Arepas are a staple food in Colombia, like tortillas in Mexico. Here’s a pic of the grocery store’s arepa shelf:
Arepas are basically cornmeal biscuits. There are different kinds, but they all derive from corn and they’re all shaped in a patty. They taste like a biscuit with less moisture and less flavor. They’re featured in my 3 Things You Don’t Have to Eat in Bogota. It’s impossible to visit Colombia and not eat arepas.
The arepa played a key role in my initial cognitive dissonance after moving to Colombia from Peru. The Colombian food is so awful compared to Peruvian food that for my first six weeks or so, I was on the verge of depression but had no means to go back. The arepa was the focus of my early displeasure with Colombian cuisine.
The most basic arepa is the paisa variety, the blandest, most flavorless of them all. Pure white foodstuff without any taste-bud stimulation whatsoever. I never eat these. I usually leave the little bag unopened on the table so it’s not wasted, but this time I needed a photo to show the insides.
The arepa antioqueña may be the same as the arepa paisa, but you can almost taste the corn. It’s sometimes served with butter. The arepa antioqueña comes with bandeja paisa and street foods. Alone, it’s worthless, but sometimes comes with criollo sauce, which is basically stewed tomatoes with oil.
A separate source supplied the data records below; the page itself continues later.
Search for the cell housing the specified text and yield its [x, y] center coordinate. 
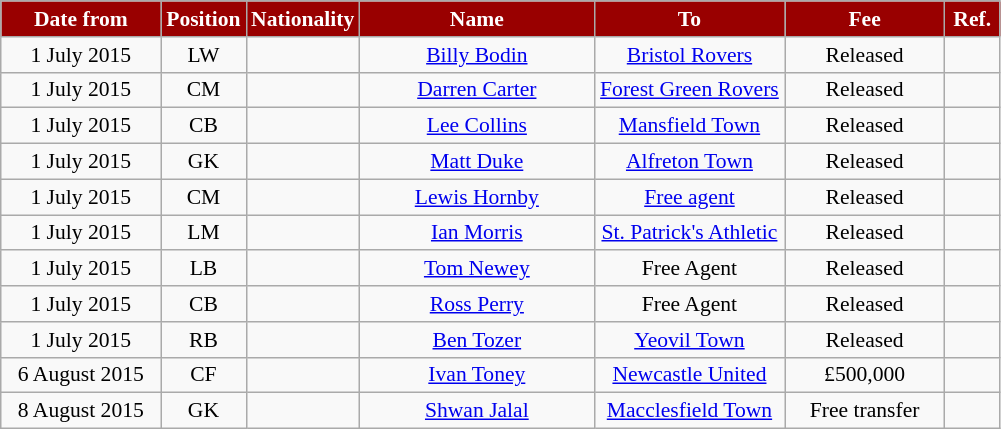
Free transfer [865, 411]
Ian Morris [476, 233]
Free agent [689, 197]
£500,000 [865, 375]
Tom Newey [476, 269]
Ivan Toney [476, 375]
6 August 2015 [81, 375]
Matt Duke [476, 162]
LW [204, 55]
Lewis Hornby [476, 197]
Yeovil Town [689, 340]
To [689, 19]
Ross Perry [476, 304]
Name [476, 19]
RB [204, 340]
Fee [865, 19]
8 August 2015 [81, 411]
Ben Tozer [476, 340]
Ref. [972, 19]
Macclesfield Town [689, 411]
Mansfield Town [689, 126]
Shwan Jalal [476, 411]
LB [204, 269]
Forest Green Rovers [689, 90]
Newcastle United [689, 375]
Alfreton Town [689, 162]
Position [204, 19]
LM [204, 233]
Billy Bodin [476, 55]
St. Patrick's Athletic [689, 233]
Date from [81, 19]
Darren Carter [476, 90]
Bristol Rovers [689, 55]
Lee Collins [476, 126]
Nationality [302, 19]
CF [204, 375]
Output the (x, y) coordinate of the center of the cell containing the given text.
The boyacense variety, from Boyacá, is where arepas start to add flavor. Boyacenses are yellowish and taste sweet. There’s cheese inside but so little you can’t really taste it. They’re sweet like a dry muffin. The boyacense arepas can be moist if you get them fresh.
Arepa con queso
The arepa with cheese is the best, most reliable arepa. It’s exactly as it sounds – the paisa antioqueña mix filled with mozzarella. I fry them in butter.
Arepa de huevo
Arepas with egg are a street food variety. They form the patty with the arepa mix around a raw egg. Then they deep-fry it to cook both at the same time. It’s a deep-fried biscuit with egg inside. They’re OK with lots of ají. Very greasy.
Arepa con bocadillo y queso
Another fast food variety, this arepa is stuffed with cheese and guayaba jelly so it’s sweet and the sharp cheese is a contrast. I liked these for a few weeks but got burned out on the grease (they’re also fried).
Arepa de choclo / chocolo
Choclo in Spanish means yellow corn, as opposed to white corn. Yellow corn is sweet. So the bread they make from choclo is sweet like cornbread. In Peru, they serve a similar food called pastel de choclo, or corn-cake. The Peruvian variety is thicker, not in patty form, and drier. The Colombian arepa de chocolo is in disc / patty / arepa form and filled with a slice of cheese. The arepa de chocolo is the most edible arepa in Colombia.